_LISTING_

[Begin]

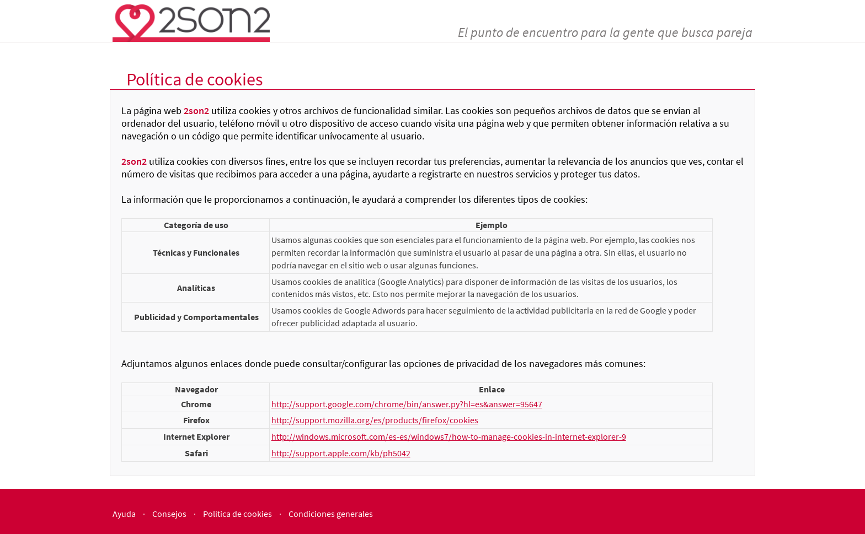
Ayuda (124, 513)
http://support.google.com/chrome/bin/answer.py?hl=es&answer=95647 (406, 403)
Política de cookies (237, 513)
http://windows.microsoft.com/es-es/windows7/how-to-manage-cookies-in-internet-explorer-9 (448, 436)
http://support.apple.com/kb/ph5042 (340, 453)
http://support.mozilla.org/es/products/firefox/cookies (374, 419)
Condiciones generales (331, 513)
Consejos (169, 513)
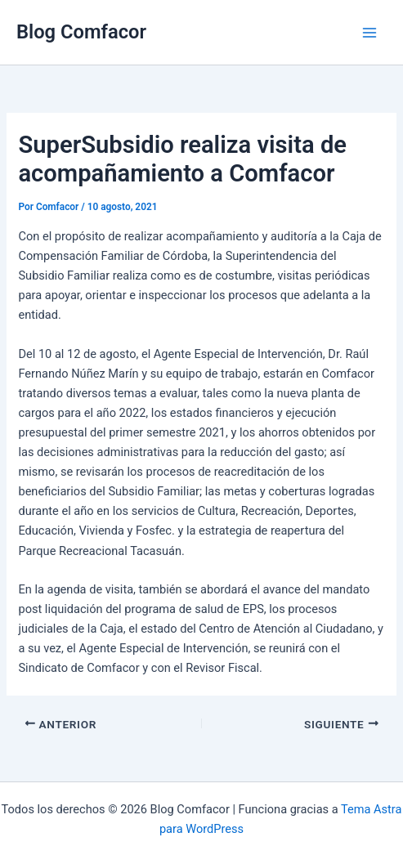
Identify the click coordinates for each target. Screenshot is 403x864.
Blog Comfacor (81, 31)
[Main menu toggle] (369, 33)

[End]
[Begin]

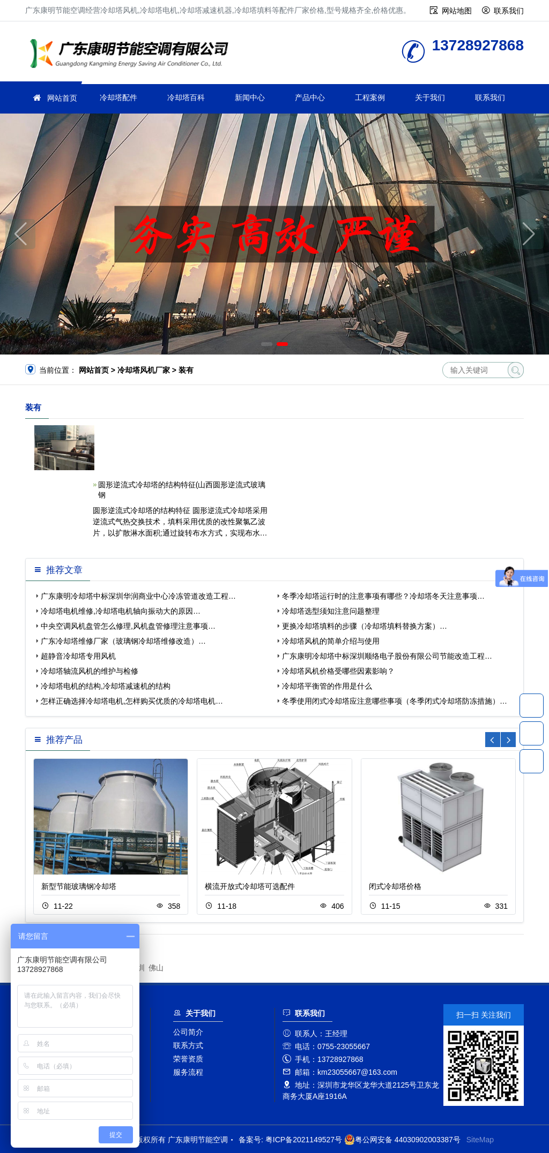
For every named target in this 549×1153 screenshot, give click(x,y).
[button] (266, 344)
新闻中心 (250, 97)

[End]

Could you write out the records again, starting with the line that has "Consejos (169, 513)" and going on through the line that has "Blog Comfacor (81, 31)" (both included), with requests kept and each answer's coordinates shifted by adding 36 to every number? Omit the pictures.

_EXERCISE OUTPUT_
Consejos (205, 549)
Identify the click coordinates for each target. Screenshot is 403x864.
Blog Comfacor (117, 67)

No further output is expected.